Quoted passage =>
__________

First day of school

Animals / Dogs
  • Aperture: f/4
  • Focal Length: 50mm
  • ISO: 400
  • Shutter: 1/1600 sec
  • Camera: NIKON D80

Northport, Alabama

We walked in apologizing. Well, I was apologizing. Cowboy was too busy wrapping his leash around my legs, no doubt practicing his future skills as a calf roper. His first day of puppy kindergarden and we were 20 minutes late. I didn’t have the guts to tell them vanity was to blame. I’d washed Cowboy so he’d be pretty and smell like something other than the road kill he’d rolled in earlier. Since he wouldn’t tolerate the hair dryer, I’d taken him on a long walk in the afternoon sunshine, hoping he’d air dry. It’s easy to get sidetracked walking him. Everything he sees is exciting to him, and everything that’s exciting to him is exciting to me.

We managed to make it to the circle of folding chairs without further incident, and I took my seat. Cowboy promptly knocked the miniature Daschound next to him on its back and laid down on it as it squealed. Can’t say I blame it. Its two pounds was little match for 24 pounds of muscular Aussie. Embarrassed, I pulled my dog away and apologized to the prim girl in the neat twin set. She nodded and pulled her dog closely around her Mary Jane-clad feet.

The instructor was telling the group that I’d been clicker training Cowboy, something that’s rarely done here. She said most people prefer traditional reward/punishment training because clicker training requires fast reflexes, absolute spot-on timing, and the patience to repeat lessons until they’re bomb proof. She said most people get a dog, teach it a few commands, and shrug when it doesn’t respond. The group was new to this style of positive reinforcement, so naturally they invited me to demonstrate.

__________

Recorded information =>

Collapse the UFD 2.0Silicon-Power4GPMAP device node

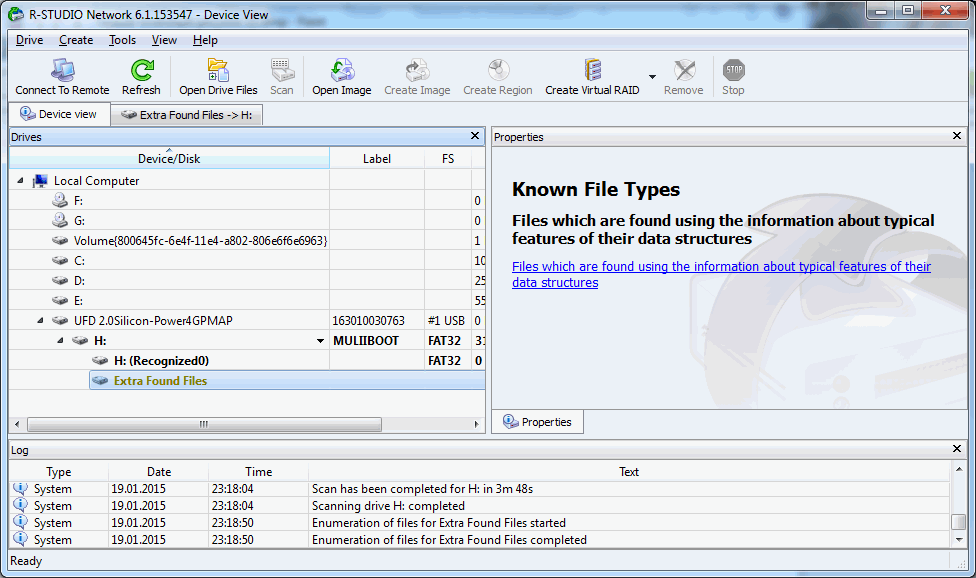40,321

__________

Answer these questions from the first-day-of-school post:
(a) Which camera is listed in the photo details?
(b) How late were they to the first puppy kindergarten class?
(c) According to the instructor, what three things does clicker training require?

Output below =>
(a) A NIKON D80.
(b) 20 minutes late.
(c) Fast reflexes, absolute spot-on timing, and the patience to repeat lessons until they're bomb proof.